Companies should have written employment policies that establish the company’s expectations on how to treat confidential, proprietary, and trade secret information. These policies should also be incorporated as part of any policies governing the use of the company’s computers. Employees need to be notified what is confidential and what is not, and what their obligations are as far as secrecy.

2. Confidentiality/Non-Disclosure Agreements

Companies should require employees to sign confidentiality/non-disclosure agreements as a term of their respective employment.

3. Create Barriers to Access

Companies need to prevent access to confidential information from any employees who do not have a legitimate reason for the information. Computer networks should require login credentials and passwords, and electronic files should be encrypted. The more companies can invest on the technological front, the safer the information will be.
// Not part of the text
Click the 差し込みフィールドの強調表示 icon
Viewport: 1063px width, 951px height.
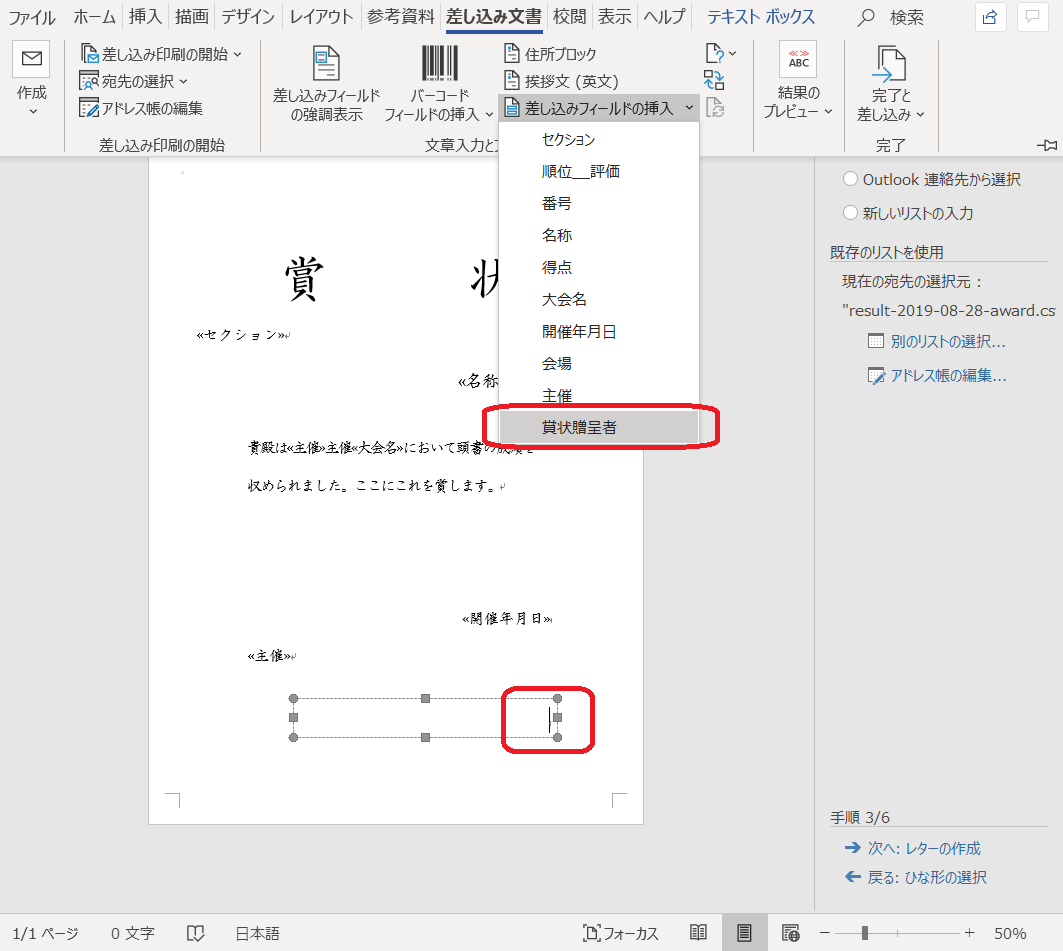coord(326,64)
4.  Perform Routine Computer Checks

Companies should routinely audit the computer systems to ensure that confidential information is being protected and that there has been no improper access by unauthorized persons.

What can a company do if trade secrets have been stolen?

In Florida, companies have the right to sue for misappropriation of a trade secret. The law allows companies to obtain injunctions, economic damages, and in some instances, exemplary damages (damages multiplied by 2). It is important that once a company is aware that there has been misappropriation, that they contact an attorney to ensure that prompt action is taken. Additionally, it is critical that a company undertake significant efforts to mitigate the damage of the misappropriation, which could include, disciplining the employee, termination of the employee, reporting to law enforcement, and, to the extent possible, undertaking efforts to secure the return of the secret and proprietary information.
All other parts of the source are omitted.